## Supplied material
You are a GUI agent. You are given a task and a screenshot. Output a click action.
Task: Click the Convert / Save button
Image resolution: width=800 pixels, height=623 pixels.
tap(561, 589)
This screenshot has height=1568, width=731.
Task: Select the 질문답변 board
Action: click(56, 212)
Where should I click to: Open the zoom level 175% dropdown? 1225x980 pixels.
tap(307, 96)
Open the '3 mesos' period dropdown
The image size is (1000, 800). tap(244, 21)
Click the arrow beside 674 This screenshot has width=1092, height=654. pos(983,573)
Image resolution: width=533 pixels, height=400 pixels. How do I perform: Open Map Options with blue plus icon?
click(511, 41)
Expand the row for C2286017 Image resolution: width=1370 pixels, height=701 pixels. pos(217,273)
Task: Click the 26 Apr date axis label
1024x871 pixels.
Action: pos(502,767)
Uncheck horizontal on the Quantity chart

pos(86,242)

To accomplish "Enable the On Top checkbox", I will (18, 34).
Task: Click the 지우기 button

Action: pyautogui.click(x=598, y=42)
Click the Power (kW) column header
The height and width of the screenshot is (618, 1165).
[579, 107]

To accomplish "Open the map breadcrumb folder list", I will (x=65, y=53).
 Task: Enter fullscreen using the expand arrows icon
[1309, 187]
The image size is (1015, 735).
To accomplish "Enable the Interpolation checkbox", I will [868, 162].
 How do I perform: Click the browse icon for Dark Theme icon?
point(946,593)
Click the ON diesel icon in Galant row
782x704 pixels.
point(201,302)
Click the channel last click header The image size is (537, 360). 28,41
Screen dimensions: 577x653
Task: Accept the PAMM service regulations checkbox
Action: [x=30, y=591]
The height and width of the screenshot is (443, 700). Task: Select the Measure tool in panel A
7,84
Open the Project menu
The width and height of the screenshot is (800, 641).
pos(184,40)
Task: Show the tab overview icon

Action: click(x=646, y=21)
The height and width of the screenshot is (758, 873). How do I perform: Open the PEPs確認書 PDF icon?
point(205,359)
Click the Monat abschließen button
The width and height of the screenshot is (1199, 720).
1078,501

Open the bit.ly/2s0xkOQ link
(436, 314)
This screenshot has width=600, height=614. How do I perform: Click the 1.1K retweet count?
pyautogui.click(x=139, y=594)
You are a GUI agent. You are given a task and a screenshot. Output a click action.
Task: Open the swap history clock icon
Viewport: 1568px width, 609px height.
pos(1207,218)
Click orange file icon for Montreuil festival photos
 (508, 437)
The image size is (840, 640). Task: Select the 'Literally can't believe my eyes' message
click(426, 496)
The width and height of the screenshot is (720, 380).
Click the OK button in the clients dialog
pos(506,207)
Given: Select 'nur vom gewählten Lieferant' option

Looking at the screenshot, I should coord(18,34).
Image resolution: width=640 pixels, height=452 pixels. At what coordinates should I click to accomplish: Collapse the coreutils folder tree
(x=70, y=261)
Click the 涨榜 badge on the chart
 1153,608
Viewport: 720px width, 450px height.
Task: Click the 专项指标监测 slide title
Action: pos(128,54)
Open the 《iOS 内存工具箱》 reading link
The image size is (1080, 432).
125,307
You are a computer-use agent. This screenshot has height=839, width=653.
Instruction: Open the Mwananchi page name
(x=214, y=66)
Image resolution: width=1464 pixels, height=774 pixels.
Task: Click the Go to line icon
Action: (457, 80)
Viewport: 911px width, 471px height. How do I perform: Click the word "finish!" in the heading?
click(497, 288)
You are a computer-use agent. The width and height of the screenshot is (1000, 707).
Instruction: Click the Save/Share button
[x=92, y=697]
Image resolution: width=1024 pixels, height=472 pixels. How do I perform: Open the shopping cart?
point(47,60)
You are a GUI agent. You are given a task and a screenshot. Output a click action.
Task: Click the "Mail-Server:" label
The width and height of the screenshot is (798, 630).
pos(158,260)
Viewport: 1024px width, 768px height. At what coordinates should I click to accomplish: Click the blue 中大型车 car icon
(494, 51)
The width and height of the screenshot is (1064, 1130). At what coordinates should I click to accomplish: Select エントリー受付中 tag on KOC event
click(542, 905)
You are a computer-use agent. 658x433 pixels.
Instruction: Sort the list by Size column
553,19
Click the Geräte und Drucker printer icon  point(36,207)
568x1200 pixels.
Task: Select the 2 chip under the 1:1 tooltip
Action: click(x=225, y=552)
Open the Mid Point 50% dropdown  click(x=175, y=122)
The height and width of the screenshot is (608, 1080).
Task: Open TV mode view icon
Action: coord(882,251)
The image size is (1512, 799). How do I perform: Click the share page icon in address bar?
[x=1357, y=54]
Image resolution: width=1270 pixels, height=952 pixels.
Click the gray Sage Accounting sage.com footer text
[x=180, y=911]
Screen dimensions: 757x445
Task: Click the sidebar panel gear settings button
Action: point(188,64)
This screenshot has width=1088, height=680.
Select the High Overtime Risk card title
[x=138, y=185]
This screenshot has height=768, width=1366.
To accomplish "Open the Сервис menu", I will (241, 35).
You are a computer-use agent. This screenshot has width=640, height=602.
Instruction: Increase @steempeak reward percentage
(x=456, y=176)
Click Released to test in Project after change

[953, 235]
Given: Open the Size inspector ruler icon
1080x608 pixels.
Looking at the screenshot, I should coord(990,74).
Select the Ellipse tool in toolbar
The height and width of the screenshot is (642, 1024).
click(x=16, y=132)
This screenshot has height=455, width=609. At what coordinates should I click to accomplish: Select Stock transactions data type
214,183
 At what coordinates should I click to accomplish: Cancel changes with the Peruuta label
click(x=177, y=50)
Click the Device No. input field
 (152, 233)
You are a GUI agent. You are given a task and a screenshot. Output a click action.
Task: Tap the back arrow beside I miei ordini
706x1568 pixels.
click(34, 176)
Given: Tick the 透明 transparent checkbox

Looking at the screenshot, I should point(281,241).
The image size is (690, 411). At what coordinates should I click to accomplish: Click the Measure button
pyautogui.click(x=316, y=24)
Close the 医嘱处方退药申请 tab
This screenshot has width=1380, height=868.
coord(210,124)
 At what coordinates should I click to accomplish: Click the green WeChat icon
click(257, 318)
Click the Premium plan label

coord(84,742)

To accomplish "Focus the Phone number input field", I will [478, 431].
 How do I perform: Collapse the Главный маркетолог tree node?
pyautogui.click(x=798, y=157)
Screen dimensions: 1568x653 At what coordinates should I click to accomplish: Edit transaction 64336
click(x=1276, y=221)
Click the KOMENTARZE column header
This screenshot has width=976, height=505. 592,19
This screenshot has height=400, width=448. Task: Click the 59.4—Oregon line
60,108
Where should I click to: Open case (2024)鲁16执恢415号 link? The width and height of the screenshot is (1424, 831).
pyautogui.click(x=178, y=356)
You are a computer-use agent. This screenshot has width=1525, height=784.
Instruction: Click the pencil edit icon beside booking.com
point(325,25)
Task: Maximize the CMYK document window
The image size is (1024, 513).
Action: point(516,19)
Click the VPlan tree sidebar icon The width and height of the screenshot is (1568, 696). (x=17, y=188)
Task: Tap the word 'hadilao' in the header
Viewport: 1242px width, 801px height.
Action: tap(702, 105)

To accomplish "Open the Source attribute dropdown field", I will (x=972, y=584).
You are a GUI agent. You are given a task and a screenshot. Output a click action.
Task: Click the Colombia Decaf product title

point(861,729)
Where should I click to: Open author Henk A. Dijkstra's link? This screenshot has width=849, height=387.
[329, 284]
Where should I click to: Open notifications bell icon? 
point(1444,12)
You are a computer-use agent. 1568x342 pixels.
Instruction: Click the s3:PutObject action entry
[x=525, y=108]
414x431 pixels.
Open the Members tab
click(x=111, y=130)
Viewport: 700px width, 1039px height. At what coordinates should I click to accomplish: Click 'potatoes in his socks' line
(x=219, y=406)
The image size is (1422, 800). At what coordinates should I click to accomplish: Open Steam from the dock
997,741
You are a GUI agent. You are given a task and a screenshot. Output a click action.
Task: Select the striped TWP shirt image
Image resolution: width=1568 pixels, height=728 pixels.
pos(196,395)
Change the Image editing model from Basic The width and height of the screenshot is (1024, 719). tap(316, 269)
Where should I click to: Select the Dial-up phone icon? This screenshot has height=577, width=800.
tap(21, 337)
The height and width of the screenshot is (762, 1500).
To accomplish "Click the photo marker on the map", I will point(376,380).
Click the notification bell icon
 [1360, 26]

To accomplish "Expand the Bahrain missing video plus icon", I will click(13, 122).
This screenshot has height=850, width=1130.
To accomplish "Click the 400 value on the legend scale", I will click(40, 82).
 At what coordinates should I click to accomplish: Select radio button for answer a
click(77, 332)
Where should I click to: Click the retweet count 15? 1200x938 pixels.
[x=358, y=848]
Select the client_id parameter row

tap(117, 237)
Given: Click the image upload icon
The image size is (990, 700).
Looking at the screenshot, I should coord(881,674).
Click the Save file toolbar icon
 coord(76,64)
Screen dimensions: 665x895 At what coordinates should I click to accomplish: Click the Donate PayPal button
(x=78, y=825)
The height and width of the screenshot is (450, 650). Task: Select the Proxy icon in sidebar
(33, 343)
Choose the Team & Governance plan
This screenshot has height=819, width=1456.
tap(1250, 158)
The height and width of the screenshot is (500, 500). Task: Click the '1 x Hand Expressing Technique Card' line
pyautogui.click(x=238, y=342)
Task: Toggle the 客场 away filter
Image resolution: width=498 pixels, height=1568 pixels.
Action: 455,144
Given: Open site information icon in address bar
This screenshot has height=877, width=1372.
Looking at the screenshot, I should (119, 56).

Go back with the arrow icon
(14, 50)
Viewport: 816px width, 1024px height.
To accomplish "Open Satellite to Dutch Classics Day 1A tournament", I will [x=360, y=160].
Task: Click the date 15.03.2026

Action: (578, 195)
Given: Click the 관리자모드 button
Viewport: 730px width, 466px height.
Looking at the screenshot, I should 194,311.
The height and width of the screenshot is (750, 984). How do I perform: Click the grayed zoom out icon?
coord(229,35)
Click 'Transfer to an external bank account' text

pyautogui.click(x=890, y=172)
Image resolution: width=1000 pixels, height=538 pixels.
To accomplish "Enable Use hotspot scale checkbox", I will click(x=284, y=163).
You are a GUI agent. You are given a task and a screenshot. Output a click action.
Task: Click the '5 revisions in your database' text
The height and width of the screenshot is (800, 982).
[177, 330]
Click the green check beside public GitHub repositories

## Task instructions
Every line that holds the word "computer" should be copied from the records above.

## Answer area
You are a computer-use agent. This screenshot has height=839, width=653.
You are a computer-use agent. The width and height of the screenshot is (1000, 707).
You are a computer-use agent. 658x433 pixels.
You are a computer-use agent. This screenshot has width=640, height=602.
You are a computer-use agent. This screenshot has width=1525, height=784.
You are a computer-use agent. 1568x342 pixels.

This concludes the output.